Boston Foundation announces $530,000 in second round of Open Door Grants funding

Funds include five grants aimed at affordable housing development, housing stabilization, or aid to the formerly homeless.

December 14, 2016

Boston – The Boston Foundation announced Tuesday that 20 nonprofit organizations – the second recipients of the Foundation’s newest grantmaking program – would receive one-year grants ranging from $10,000 to $50,000 in size. Nine of the recipients are established nonprofits; five are building organizational capacity, and another six are in an innovative stage of development.

The Open Door Grants program was unveiled last spring by the Boston Foundation, with a series of public information sessions around Greater Boston.  The grants are designed to respond to the expressed ideas and needs of the community, and this fiscal year, the Foundation allocated approximately $2 million to the program.  Response has been quite strong, with more than 300 applicants received in the first two quarters.  The first group of grantees was announced in October; this quarter’s grantees bring the total number of Open Door Grants recipients to 44.
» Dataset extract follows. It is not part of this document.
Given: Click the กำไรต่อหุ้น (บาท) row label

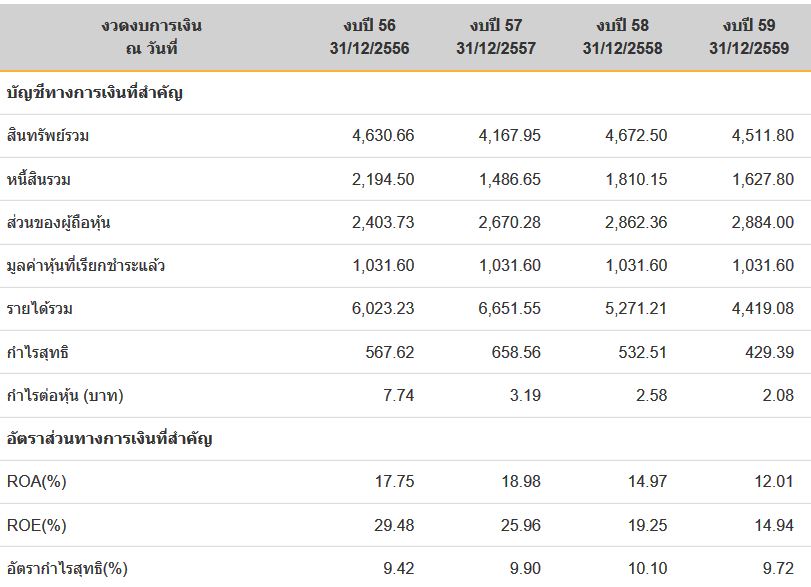Looking at the screenshot, I should (65, 396).

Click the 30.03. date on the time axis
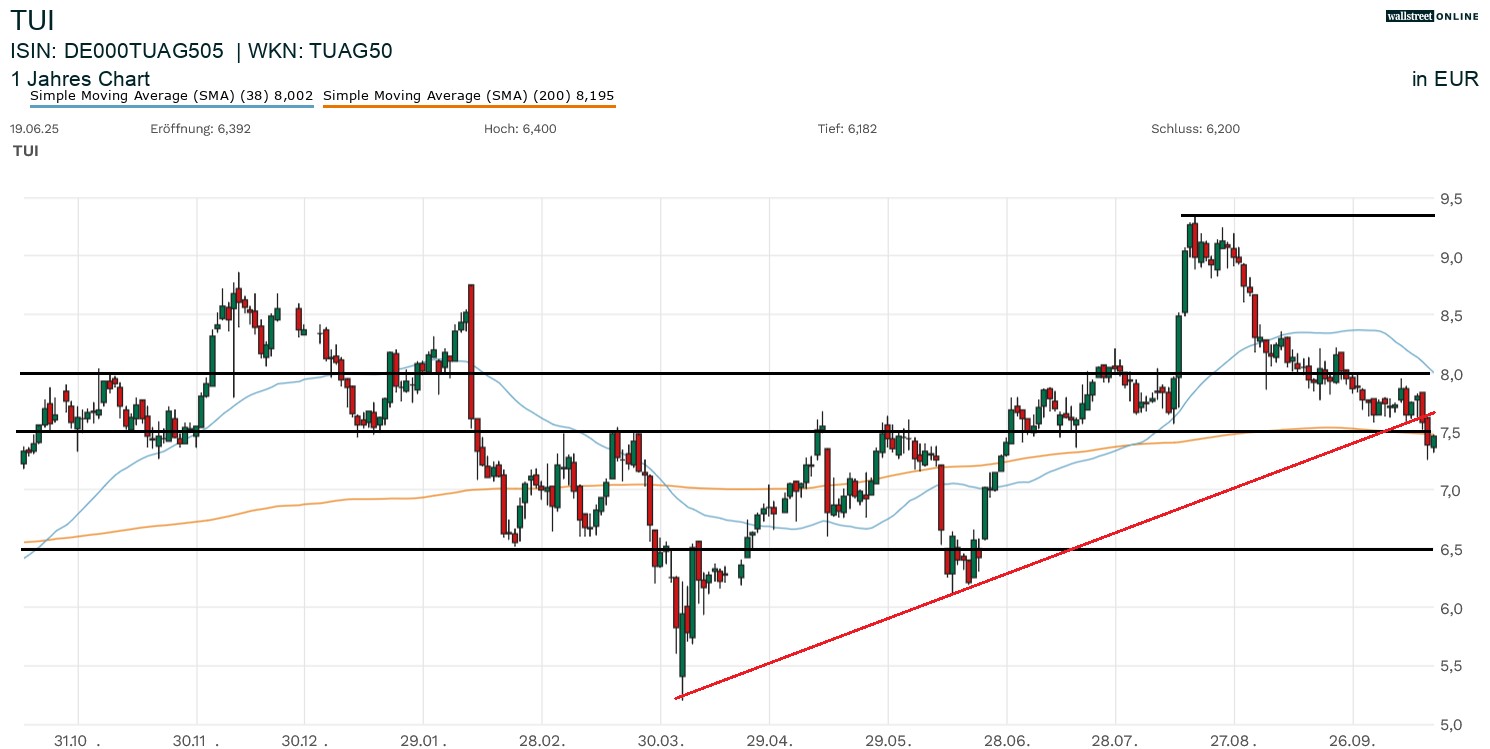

Open Door Grants are made to nonprofits that are not directly aligned with the strategies, goals and approaches pursued in the five impact areas the Foundation has focused on since 2009 and will continue to focus on until at least 2020. New and existing nonprofit organizations in Greater Boston are encouraged to look to Open Door Grants to support their efforts to meet existing needs as well as test new ideas and innovations that address the most critical challenges facing our community.  Open Door Grants is an annual program with quarterly application deadlines; the next deadline is March 1, 2017.

“When the Open Door Grants program was initiated, I described it as something of a throwback,” said Paul S. Grogan, President and CEO of The Boston Foundation. “It really does represent the way community foundations functioned in generations past, by issuing grants as a direct response to the expressed needs of the community. I am encouraged by the response of the community – the hundreds of applications that have been submitted and the dozens of recipients to date. I look forward to the continued growth of the Open Door Grants program, as we strengthen our relationships with organizations on the front lines of social change.”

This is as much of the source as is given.